Togo's opposition continues to refuse to recognise the results of the 2020 presidential election as announced by the country's electoral commission and is calling on people to take to the streets to express their dissatisfaction with the re-election of incumbent President Faure Gnassingbé for a fourth term.
The victory of the people cannot be stolen, according to Philippe Kpodzro, a former archbishop of the capital Lomé and one of the main supporters of opposition leader Agbéyomé Kodjo. The clergyman says the provisional results announced on Sunday night by the electoral commission are a "farce" and "comical". He calls on the Togolese people to hold a "big demonstration".
"Don't be afraid of the guns, wake up and show our determination for change," Kpodzro told RFI, encouraging people to take to the streets on Friday.
Togo's Civil Service Minister Gilbert Bawara said the elections of 22 February are finished, the provisional results have been announced and things are back to normal. "All demonstrations in public places must scrupulously adhere to the system for peaceful, public protests," he said.

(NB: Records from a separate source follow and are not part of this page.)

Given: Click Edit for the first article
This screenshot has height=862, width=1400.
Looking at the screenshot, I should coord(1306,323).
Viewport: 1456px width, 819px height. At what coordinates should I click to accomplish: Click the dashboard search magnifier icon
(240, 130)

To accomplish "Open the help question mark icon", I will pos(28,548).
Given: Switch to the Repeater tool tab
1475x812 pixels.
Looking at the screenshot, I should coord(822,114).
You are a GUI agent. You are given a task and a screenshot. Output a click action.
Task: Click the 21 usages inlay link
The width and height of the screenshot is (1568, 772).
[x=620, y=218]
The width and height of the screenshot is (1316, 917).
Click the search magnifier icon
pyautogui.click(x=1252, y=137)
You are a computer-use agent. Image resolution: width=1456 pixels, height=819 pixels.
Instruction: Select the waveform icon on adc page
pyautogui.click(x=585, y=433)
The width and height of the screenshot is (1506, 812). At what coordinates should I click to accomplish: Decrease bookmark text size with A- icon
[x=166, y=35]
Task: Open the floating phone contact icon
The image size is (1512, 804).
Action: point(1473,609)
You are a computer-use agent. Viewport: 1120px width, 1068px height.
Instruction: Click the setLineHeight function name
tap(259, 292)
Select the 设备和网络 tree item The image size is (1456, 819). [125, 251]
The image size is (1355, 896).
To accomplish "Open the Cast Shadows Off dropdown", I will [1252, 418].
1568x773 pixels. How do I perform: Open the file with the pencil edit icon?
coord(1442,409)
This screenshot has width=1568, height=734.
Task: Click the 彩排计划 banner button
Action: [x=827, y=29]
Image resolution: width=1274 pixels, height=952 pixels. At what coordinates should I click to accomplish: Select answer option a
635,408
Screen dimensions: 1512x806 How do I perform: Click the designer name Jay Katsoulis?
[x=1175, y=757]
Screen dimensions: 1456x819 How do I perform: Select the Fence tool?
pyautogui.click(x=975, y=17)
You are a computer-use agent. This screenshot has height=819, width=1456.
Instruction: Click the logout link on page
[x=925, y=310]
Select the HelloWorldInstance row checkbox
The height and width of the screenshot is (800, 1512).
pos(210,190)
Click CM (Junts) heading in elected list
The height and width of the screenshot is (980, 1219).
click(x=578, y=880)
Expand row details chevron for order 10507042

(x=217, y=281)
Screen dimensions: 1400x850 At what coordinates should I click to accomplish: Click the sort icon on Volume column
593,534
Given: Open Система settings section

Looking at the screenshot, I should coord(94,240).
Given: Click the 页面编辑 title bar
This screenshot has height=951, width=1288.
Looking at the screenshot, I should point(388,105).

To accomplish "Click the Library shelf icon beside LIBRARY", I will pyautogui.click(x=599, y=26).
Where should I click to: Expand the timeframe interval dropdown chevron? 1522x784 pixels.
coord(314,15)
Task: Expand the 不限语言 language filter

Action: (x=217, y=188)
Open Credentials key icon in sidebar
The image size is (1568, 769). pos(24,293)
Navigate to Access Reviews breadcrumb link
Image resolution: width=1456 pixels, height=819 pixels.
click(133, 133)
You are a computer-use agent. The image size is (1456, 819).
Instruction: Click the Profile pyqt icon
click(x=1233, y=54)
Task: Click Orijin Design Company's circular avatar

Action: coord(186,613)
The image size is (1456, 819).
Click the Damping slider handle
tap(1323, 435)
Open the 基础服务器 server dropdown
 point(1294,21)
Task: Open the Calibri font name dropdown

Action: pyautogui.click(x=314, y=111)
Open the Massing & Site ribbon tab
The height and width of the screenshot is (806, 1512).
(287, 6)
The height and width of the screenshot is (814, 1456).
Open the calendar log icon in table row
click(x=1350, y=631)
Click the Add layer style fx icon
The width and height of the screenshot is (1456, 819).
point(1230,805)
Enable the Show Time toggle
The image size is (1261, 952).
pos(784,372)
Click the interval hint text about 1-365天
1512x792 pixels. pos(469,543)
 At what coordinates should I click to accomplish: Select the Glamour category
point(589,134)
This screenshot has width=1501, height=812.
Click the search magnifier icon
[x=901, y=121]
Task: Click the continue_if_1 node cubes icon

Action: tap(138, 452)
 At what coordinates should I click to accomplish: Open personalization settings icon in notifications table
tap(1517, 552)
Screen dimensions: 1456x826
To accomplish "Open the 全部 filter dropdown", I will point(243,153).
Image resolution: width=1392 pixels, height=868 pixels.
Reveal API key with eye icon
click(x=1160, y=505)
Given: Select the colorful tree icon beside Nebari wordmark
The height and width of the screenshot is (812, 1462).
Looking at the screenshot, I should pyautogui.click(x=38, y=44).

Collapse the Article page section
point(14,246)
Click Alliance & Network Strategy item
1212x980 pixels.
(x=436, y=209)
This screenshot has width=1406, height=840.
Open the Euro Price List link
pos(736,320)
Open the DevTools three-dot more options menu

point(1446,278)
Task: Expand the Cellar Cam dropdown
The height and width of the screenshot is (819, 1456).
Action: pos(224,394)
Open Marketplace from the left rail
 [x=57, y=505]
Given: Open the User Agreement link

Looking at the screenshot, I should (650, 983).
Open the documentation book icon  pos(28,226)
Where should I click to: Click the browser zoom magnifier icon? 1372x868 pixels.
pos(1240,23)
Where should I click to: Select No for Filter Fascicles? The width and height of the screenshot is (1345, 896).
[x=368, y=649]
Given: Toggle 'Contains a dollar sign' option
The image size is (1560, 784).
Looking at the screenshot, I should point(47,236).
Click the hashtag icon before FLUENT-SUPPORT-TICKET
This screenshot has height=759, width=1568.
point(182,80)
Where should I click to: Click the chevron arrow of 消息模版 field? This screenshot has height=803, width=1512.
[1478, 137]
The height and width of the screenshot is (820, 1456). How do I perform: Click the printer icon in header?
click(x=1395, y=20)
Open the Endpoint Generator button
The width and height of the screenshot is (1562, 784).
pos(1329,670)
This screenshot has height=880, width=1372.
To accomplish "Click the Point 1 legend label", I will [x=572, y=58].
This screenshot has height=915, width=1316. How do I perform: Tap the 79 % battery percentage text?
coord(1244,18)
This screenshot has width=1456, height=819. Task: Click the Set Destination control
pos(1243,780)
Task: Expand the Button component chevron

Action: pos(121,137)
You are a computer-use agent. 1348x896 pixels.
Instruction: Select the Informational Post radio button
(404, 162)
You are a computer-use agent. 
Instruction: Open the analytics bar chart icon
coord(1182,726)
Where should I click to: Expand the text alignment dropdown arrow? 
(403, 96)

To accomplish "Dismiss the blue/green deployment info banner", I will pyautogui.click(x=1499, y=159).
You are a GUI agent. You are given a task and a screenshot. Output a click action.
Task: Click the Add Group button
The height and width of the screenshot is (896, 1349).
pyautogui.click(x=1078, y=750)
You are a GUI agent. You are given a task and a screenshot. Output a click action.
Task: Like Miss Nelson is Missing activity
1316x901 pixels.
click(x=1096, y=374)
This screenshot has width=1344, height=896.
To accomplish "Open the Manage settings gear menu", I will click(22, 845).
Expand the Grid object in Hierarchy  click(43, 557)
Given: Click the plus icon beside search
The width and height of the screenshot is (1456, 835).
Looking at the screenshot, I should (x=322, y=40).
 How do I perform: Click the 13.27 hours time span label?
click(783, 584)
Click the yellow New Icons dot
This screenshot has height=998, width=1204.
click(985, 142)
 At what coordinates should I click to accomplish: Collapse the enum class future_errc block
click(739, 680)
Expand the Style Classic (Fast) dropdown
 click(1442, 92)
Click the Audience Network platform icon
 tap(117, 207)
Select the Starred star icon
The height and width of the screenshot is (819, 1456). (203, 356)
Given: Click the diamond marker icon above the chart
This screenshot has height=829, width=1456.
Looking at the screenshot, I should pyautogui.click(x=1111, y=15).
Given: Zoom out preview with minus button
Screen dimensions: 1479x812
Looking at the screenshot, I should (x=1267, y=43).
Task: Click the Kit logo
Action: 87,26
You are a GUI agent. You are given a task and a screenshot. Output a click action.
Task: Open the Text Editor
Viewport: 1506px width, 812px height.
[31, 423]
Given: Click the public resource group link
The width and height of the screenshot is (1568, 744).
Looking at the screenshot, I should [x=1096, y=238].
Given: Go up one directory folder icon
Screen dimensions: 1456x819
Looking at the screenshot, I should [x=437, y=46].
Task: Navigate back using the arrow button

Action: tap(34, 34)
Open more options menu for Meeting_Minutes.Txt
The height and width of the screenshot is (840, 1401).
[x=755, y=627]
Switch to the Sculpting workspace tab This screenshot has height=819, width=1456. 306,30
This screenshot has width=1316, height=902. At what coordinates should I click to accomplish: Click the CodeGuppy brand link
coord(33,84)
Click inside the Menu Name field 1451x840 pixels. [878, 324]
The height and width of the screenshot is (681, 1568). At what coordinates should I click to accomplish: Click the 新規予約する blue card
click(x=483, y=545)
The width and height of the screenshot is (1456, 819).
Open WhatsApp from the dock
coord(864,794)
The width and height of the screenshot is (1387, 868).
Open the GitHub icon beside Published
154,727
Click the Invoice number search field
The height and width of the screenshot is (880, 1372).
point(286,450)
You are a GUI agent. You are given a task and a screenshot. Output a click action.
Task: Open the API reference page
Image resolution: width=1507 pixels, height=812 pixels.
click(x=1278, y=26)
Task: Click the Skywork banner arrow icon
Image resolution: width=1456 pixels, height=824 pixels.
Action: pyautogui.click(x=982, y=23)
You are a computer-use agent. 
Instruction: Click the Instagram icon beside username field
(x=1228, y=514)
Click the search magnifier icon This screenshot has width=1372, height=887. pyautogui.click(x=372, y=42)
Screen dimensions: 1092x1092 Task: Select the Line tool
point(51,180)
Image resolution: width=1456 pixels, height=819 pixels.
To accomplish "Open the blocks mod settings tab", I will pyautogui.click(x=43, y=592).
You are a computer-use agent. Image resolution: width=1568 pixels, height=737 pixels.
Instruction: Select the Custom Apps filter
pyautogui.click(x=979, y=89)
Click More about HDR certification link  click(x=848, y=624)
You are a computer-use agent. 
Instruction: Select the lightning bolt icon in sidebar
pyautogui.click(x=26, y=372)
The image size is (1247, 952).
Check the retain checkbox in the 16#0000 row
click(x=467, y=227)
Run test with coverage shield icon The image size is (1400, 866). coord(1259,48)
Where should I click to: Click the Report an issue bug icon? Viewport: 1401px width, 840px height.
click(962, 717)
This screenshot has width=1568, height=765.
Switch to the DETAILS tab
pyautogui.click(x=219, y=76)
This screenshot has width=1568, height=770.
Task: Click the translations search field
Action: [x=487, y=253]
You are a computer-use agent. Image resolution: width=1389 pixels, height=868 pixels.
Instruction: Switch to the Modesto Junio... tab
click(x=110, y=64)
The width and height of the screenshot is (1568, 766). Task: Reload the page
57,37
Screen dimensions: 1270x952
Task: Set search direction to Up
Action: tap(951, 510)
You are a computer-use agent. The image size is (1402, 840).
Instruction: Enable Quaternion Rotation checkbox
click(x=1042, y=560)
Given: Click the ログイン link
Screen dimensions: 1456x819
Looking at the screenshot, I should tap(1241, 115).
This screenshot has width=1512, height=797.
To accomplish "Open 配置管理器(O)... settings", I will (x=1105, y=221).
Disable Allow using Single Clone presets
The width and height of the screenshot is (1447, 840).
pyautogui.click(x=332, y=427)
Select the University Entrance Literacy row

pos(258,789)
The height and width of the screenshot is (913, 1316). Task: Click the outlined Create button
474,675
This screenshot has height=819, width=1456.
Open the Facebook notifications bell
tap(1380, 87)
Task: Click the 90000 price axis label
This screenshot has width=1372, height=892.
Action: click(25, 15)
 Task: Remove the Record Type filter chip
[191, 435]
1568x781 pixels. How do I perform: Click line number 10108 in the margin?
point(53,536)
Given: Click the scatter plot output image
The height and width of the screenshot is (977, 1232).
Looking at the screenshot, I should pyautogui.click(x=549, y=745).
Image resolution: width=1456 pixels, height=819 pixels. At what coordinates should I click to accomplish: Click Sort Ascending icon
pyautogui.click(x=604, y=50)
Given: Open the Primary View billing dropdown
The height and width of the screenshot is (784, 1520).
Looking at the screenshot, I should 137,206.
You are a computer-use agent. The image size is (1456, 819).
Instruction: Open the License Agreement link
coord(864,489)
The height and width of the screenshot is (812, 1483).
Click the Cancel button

Gnassingbé secured more than 72 per cent of the vote in the first round, according to the electoral commission, although the opposition complained of fraud.
Election observers rubberstamp polls
Observers from the West African regional bloc Ecowas described Togo's election as having taken place "without major incident". The election process was "peaceful and conformed to electoral law", according to Francis Béhanzin, Ecowas commissioner of political affairs and member of the election monitoring team led by Sierra Leone's former president Ernest Bai Koroma.
Ecowas deployed 79 observers across the five regions of the country for voting that took place at more than 9,300 polling stations.
The African Union election observation mission congratulated "the people, the government the political actors and all the stakeholders for holding good polls". The mission did not note any serious incidents although it did make some recommendations to the electoral commission notably on the question of financing for candidate's election campaigns.
Both the AU and Ecowas observation missions called on candidates to use the relevant legal avenues if contesting the results announced by the election commission.